**PROBLEM DETAILS**
A verbatim copy of the lines from the one with "Click the 'intended" through the final line below is required; print it and nothing else.

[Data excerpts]
************

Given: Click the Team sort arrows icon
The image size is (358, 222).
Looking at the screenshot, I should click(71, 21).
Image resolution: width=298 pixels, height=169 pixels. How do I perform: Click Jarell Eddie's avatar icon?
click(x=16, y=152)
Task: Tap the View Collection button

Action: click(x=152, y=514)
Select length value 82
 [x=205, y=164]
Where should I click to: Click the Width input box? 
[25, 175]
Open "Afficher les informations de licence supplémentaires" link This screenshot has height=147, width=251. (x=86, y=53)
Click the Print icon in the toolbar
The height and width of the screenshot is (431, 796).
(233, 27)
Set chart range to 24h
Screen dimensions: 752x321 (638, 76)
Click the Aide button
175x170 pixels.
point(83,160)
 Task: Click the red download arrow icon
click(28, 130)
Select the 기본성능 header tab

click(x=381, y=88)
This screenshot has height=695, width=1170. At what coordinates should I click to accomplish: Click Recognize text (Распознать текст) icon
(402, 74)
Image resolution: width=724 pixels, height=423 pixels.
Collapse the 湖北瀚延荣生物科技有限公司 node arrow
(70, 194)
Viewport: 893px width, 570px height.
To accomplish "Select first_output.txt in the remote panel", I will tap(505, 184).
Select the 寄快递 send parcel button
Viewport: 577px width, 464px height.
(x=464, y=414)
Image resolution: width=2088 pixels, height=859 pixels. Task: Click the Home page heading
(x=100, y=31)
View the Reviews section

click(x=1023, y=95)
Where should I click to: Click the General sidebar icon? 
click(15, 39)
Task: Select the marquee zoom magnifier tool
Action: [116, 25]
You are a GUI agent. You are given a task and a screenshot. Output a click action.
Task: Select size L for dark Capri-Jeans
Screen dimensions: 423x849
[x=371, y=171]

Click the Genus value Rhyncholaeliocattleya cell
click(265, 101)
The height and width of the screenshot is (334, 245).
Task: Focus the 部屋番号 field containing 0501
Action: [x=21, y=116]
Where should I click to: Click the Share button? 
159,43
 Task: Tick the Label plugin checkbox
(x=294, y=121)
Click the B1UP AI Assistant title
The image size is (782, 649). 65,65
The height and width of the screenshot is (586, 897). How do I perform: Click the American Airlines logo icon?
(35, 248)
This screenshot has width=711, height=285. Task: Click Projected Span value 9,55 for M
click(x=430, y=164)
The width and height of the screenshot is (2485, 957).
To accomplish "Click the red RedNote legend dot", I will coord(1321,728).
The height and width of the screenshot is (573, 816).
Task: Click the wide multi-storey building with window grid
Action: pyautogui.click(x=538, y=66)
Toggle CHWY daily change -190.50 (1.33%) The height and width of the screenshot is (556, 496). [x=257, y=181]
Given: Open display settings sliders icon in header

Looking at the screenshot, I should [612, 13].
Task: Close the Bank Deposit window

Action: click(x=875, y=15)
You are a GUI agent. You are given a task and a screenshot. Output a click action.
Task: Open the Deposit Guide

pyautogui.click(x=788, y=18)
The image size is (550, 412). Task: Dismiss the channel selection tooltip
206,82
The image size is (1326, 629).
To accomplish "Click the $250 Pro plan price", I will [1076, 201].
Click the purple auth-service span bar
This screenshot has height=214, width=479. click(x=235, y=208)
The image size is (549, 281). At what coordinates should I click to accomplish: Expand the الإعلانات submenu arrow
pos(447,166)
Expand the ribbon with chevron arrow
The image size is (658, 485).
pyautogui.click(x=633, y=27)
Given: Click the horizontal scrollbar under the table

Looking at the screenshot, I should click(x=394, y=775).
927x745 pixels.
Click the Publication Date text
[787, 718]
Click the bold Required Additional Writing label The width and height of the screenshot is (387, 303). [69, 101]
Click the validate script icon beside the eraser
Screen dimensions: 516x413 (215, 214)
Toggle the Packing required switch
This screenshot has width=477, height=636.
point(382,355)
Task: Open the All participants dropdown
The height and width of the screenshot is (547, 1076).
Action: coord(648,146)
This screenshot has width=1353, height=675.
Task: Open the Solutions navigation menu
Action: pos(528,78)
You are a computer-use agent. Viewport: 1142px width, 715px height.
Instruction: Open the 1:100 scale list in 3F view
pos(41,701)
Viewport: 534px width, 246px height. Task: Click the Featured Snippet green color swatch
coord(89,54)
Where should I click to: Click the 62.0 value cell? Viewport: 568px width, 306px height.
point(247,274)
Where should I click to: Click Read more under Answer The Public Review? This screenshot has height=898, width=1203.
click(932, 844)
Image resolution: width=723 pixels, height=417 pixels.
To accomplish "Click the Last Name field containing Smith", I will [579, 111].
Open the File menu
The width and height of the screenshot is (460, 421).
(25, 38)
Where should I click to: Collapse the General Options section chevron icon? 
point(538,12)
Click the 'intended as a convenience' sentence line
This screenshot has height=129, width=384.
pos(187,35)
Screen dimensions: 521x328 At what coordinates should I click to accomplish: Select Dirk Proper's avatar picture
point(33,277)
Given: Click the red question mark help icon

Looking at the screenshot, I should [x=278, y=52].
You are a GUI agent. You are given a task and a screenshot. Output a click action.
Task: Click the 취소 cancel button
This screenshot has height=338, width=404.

************

**RESPONSE BOX**
Click the 'intended as a convenience' sentence line
This screenshot has height=129, width=384.
pos(187,35)
Screen dimensions: 521x328 At what coordinates should I click to accomplish: Select Dirk Proper's avatar picture
point(33,277)
Given: Click the red question mark help icon

Looking at the screenshot, I should [x=278, y=52].
You are a GUI agent. You are given a task and a screenshot. Output a click action.
Task: Click the 취소 cancel button
This screenshot has height=338, width=404.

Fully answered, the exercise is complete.